Criatividade não passa procuração

Os gregos tinham várias palavras para Amor, os Berberes muitas para Estrela e os Esquimós uma dezena para neve. Nós só temos uma para Criatividade.

Alguns irão encontrar formas de adjetivar o conceito pra dar-lhe mais precisão: “original ou eficaz”, “mensurável”, “rompedora”, “emocional ou racional”, “universal ou precisa”.

Outra forma de avaliar a criatividade é julgar sua performance com “high scores”, “green lights” e recomendações diversamente pesquisadas.

Existe ainda outra não menos utilizada maneira que é custear a criatividade: “muito ou pouco time sheet”, “ideia cara ou barata de executar”, “ideia com quilometragem ou sem”, “ideia com bom custo-benefício”.

Mas preferimos qualificar seu poder de forma referenciada: “ganhou leão ou lápis ou estrela ou tomate”, “teve views gratuitos, citação nos blogs, likes e comentários”, “a mãe, o filho, o vizinho, o chefe, a moça do SAC gostaram”.

Mas as palavras são o espelho de uma cultura.
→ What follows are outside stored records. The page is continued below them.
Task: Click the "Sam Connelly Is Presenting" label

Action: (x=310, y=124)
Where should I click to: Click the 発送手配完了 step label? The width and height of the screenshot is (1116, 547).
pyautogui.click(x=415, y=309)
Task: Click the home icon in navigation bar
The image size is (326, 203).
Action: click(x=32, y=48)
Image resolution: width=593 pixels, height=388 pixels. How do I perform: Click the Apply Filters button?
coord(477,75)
Se Criatividade não tem definição precisa na nossa sub-cultura publicitária é que talvez não haja juízo de valor possível para qualificá-la. Sem exatidão, foco, compreensão universal, talvez essa criatividade não seja um critério válido para julgar e aprovar propaganda. Essa criatividade não é conteúdo mas forma, não seja um fim, mas meio. Um meio para alcançar um fim, que pode ser envaidecer-se, ter aprovação na pesquisa, custar pouco, ganhar prêmio, fazer falar os tagarelas ou vender. Um dos muitos, muitos, muitos meios.
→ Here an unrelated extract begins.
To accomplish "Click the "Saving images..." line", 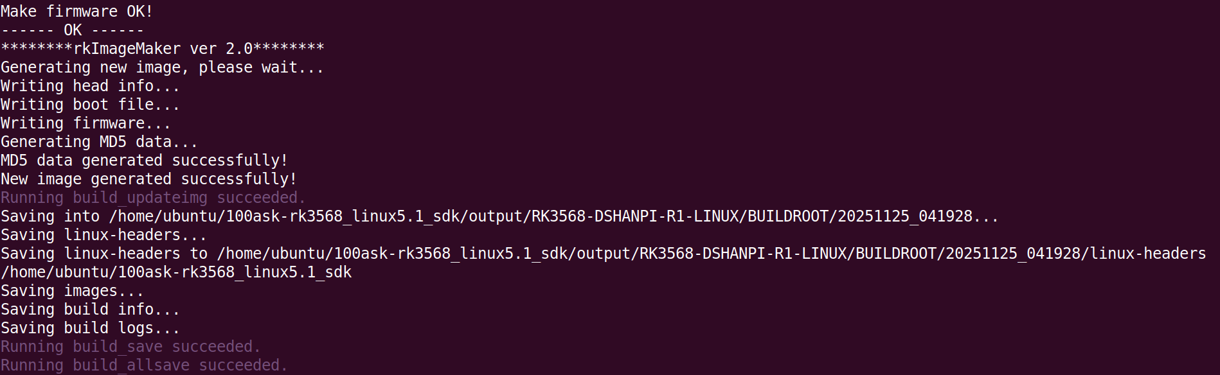I will pos(72,291).
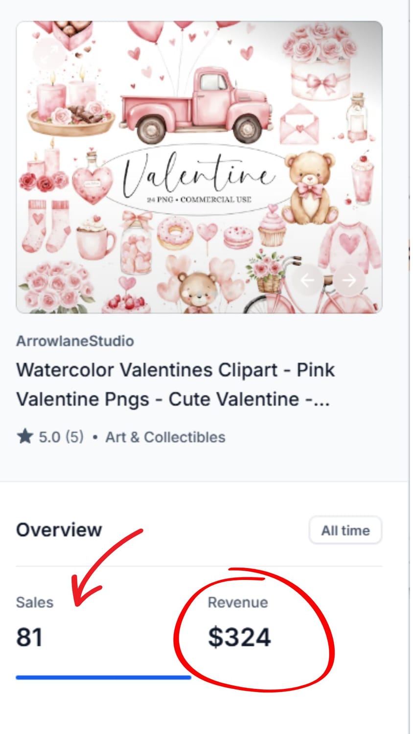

Mas Criatividade pura, sem epíteto, necessariamente vaga, impossível de mensurar e quantificar, é aquela que toca, arrepia, ferve os glóbulos, emudece, enrijece, tremelica os pelos, sem perceber, sem calcular, sem prever. É pessoal e intransferível. Não passa procuração para ninguém, nem para os poderosos, nem para as pesquisas, nem para os juízes.
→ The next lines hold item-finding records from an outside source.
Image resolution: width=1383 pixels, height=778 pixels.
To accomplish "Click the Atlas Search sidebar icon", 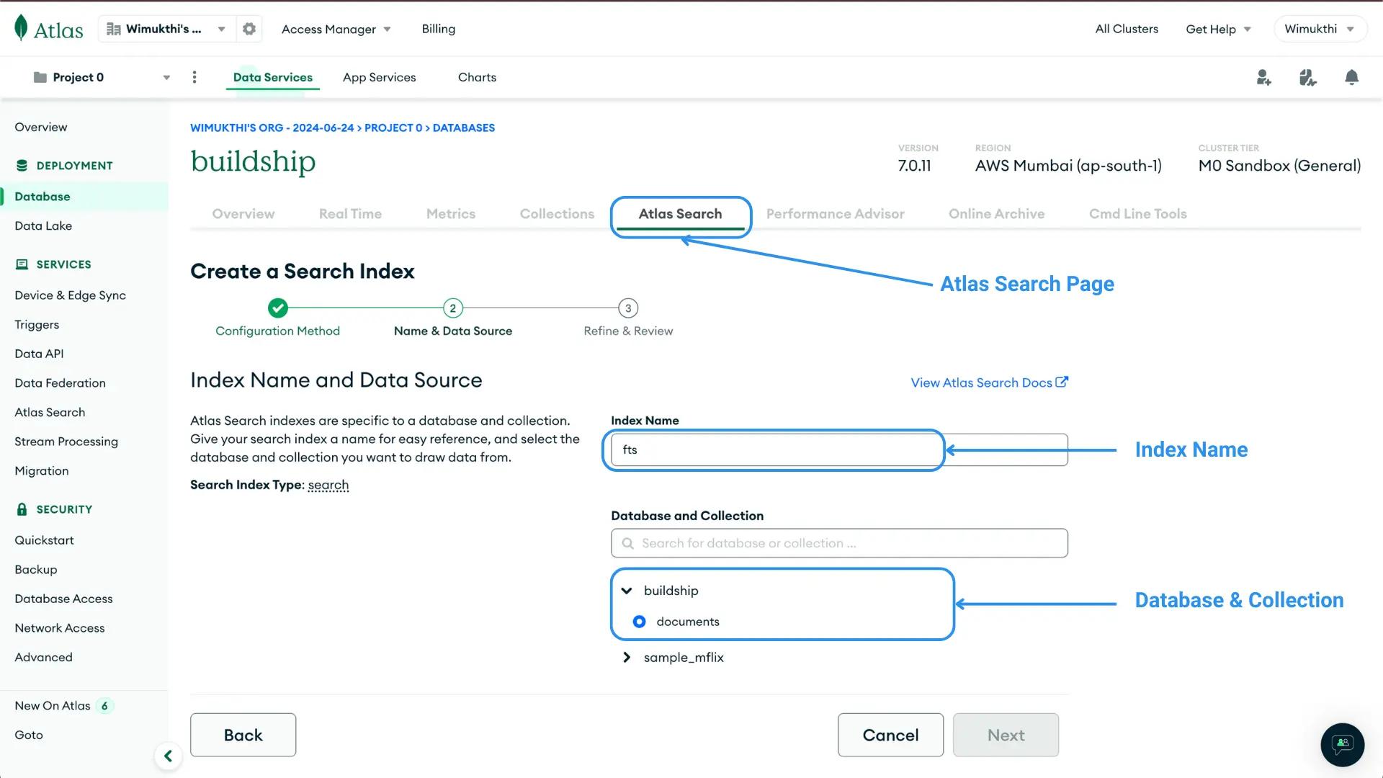I will (50, 412).
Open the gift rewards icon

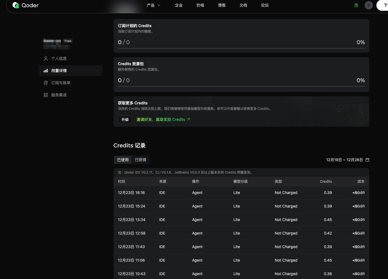[356, 5]
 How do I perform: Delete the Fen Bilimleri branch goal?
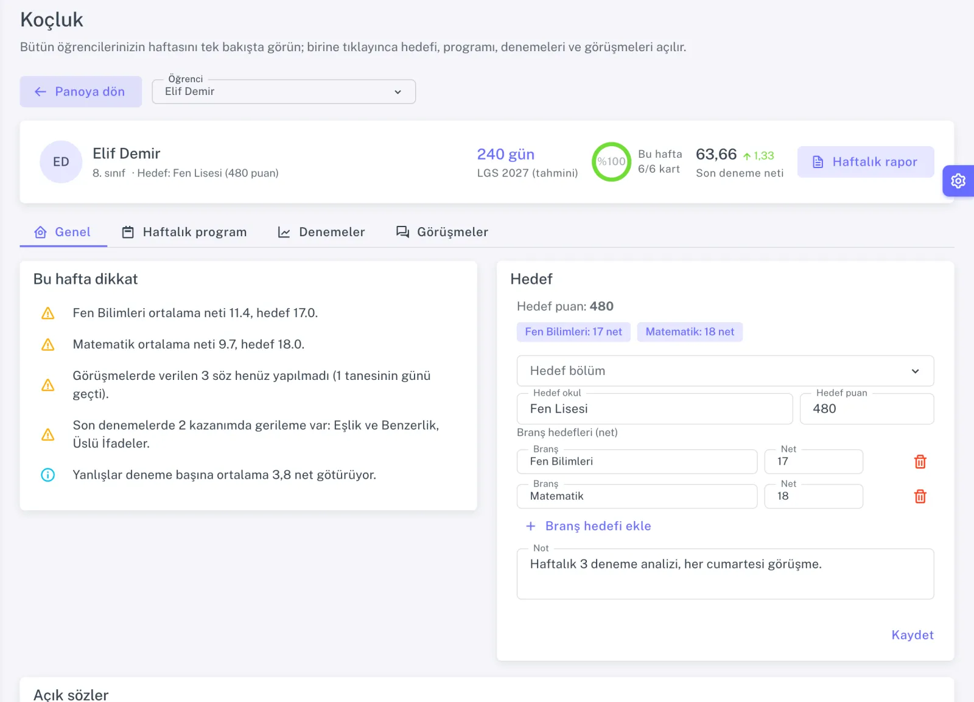click(920, 462)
5 thoughts on “Criatividade não passa procuração

  1. O último parágrafo é perfeito. A busca dos melhores criativos publicitários (célebres ou não) é encontrar essa criatividade – e sua convergência com o “famoso” resultado (que se pode quantificar, mas vem a ser OUTRA coisa).

  2. É isso aí, indefinível, imensurável o criativo é também inexplicável ( se precisar explicar, melhor desistir…) incomparável, inimitável e muuuito raro. Penso na corrida dos zilhões de espermatozoides. Só um chega lá e fecunda. E o efeito é indiscutível. É a própria criação!!!

    Gênio criativo foi mesmo o publicitário que resolveu chamar de Criação a equipe de redatores e ilustradores. Foi o santo nome que alavancou toda uma industria, não foi?

    Meu sogro que era veterinário, comunista e indignado por eu estar desperdiçando meu saber sociológico numa fábrica de reclames, um dia me pediu que lhe explicasse como funciona uma agência. Quando falei no setor de “criação” ele me interpelou curioso: “Mas que tipo de animal eles criam lá?” E quando eu falei que fazia “planejamento estratégico” ele disse: ” Então a sua agência também faz propaganda de armamentos?”

    1. Comentário genial Vera. Obrigado por esclarcer minhas mal traçadas entrelinhas.

      1. He, he, adoro viajar nas entrelinhas, e também na maionese, dizem. Mas vamos combinar que em matéria de subtexto às vezes você nos brinda com um Metrô de possibilidades!